- Directed by: Arthur Dong
- Written by: Arthur Dong Allan Bérubé
- Produced by: Arthur Dong
- Narrated by: Salome Jens
- Cinematography: Stephen Lighthill
- Edited by: Veronica Selver
- Music by: Mark Adler
- Production company: Deep Focus Films
- Distributed by: Zeitgeist Films
- Release date: 1994;
- Running time: 71 minutes
- Country: United States
- Language: English

= Coming Out Under Fire =

Coming Out Under Fire is a 1994 documentary film directed and produced by Arthur Dong and narrated by actress Salome Jens. Based on Allan Bérubé's book of the same title, the film examines the attitudes toward homosexuality in the United States Armed Forces during World War II.

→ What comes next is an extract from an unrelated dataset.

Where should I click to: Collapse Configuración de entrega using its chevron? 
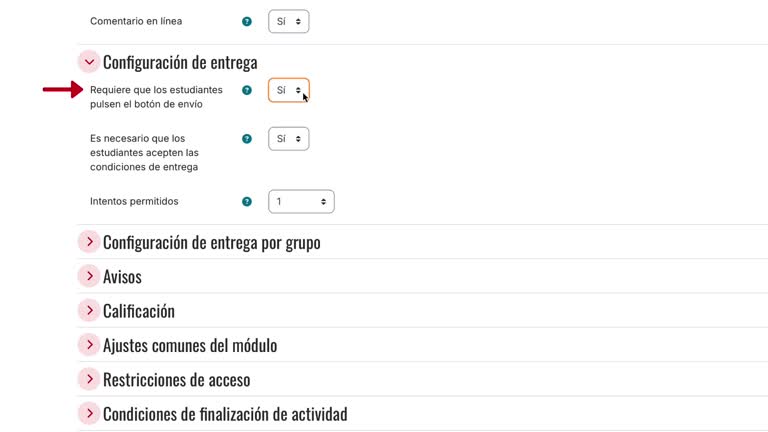89,62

Dong and Bérubé co-wrote the screenplay. It was funded with grants from the National Endowment for the Arts and the Corporation for Public Broadcasting 1994). Other credits include: Director of photography, Stephen Lighthill; edited by Veronica Selver; music by Mark Adler. It was released by Zeitgeist Films and had a running time of 71 minutes.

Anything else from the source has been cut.